__CHECK YOUR UNDERSTANDING__.
**1)** In the news piece on student suicides and gaming addiction in India, what share of Indian school children does Internet Gaming Disorder affect?
**2)** Reproduce the part of the news piece on student suicides and gaming addiction in India that opens with the words containing "In Lucknow, a" and closes with "prevalence is climbing.".
**3)** Continue the news piece on student suicides and gaming addiction in India, writing on from its final sentence.

New Delhi: You won’t see this on the evening news. Not because it isn’t happening, but because it’s happening behind bedroom doors, in hostel rooms in Kota, in PG accommodations across metropolitan cities. While American teenagers struggle with Instagram filters and college stress, Indian youth are trapped in something far darker, and we’re barely talking about it.

A 19-year-old cleared NEET with a 1475th rank. AIIMS Gorakhpur was waiting. His entire family celebrated. Then he was found hanging from the ceiling. His suicide note read: “I don’t want to be a doctor. I want to do business.”

He didn’t fail. He succeeded. And success killed him.

This isn’t an outlier. This is the new normal.

Kota in 2025: 10 student suicides so far. Last year, 19 cases. The year before, 29. These are reported numbers.

In Lucknow, a 13-year-old boy died while playing Free Fire. In Madurai, a 17-year-old gaming addict broke his phone, jumped from a building, and texted a friend: “Take care of my parents.”

Here’s what terrifies psychiatrists most: the thousands of teenagers right now, at this moment, sitting in dark rooms, playing games until 3 AM, their eyes bloodshot, their minds slowly breaking, and nobody’s stopping them.

Internet Gaming Disorder affects 3.5 per cent of Indian school children. Among late adolescents aged 18-21, it’s 8 per cent for boys, 3 per cent for girls. But the prevalence is climbing.

__DATA TO EXAMINE__.
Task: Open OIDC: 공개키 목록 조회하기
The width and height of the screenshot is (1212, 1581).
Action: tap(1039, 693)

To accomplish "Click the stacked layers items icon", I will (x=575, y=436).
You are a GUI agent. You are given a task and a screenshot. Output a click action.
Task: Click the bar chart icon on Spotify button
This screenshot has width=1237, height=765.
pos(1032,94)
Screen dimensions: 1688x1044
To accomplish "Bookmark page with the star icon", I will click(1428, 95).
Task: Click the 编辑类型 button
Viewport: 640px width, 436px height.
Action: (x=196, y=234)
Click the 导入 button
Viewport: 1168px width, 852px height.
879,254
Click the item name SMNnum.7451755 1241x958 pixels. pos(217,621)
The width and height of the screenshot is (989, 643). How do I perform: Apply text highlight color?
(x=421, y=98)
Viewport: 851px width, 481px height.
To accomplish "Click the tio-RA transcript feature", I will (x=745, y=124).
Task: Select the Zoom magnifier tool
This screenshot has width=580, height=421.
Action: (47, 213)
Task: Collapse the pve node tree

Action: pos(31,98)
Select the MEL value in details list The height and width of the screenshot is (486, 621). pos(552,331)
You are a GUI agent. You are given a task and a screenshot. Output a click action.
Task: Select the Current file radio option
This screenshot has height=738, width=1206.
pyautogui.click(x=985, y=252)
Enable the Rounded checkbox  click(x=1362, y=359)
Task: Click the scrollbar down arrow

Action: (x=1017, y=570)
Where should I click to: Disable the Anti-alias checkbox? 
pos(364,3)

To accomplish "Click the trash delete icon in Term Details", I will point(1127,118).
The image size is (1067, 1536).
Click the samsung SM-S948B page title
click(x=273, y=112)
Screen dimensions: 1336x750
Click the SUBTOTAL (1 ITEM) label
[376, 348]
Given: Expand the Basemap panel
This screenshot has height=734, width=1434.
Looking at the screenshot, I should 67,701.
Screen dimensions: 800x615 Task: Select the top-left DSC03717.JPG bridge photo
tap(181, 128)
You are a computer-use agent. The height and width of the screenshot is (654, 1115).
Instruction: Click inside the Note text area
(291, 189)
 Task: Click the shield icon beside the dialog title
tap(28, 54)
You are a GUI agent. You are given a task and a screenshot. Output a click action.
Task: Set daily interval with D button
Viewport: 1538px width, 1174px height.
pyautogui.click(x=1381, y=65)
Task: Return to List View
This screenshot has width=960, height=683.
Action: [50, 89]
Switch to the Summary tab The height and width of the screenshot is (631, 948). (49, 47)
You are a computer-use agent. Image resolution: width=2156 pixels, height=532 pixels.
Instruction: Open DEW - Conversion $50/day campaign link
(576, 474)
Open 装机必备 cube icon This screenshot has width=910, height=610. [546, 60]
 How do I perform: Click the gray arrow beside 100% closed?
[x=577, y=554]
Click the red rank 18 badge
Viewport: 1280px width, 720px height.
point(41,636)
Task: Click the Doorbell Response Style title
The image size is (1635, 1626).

__RESULTS OF THE TASKS__.
**1)** 3.5 per cent

**2)**
In Lucknow, a 13-year-old boy died while playing Free Fire. In Madurai, a 17-year-old gaming addict broke his phone, jumped from a building, and texted a friend: “Take care of my parents.”

Here’s what terrifies psychiatrists most: the thousands of teenagers right now, at this moment, sitting in dark rooms, playing games until 3 AM, their eyes bloodshot, their minds slowly breaking, and nobody’s stopping them.

Internet Gaming Disorder affects 3.5 per cent of Indian school children. Among late adolescents aged 18-21, it’s 8 per cent for boys, 3 per cent for girls. But the prevalence is climbing.

**3)**
A 19-year-old in Hyderabad lost 40 lakh rupees on cricket betting apps. His family borrowed money. His friends loaned cash. Within six months, he was buried in debt. He spent months in rehabilitation. Within weeks of leaving, he relapsed. That’s not recovery. That’s a trap.

In Hyderabad right now, behavioural addictions have shifted from “mild, outpatient issues” to severe psychiatric emergencies requiring hospitalisation.

A 15-year-old porn addict locked himself in his room. When his phone was confiscated, he started hallucinating the same content. He eventually lost partial vision from obsessive behaviour and stress.

A 15-year-old. Lost his eyesight from screens.

De-addiction centres report: “By the time these kids come to us, they’re anxious, isolated, sometimes hallucinating. Parents think it’s ‘just a phase.’ It’s a psychiatric emergency they’re ignoring at home.”

American teenagers are drowning in social........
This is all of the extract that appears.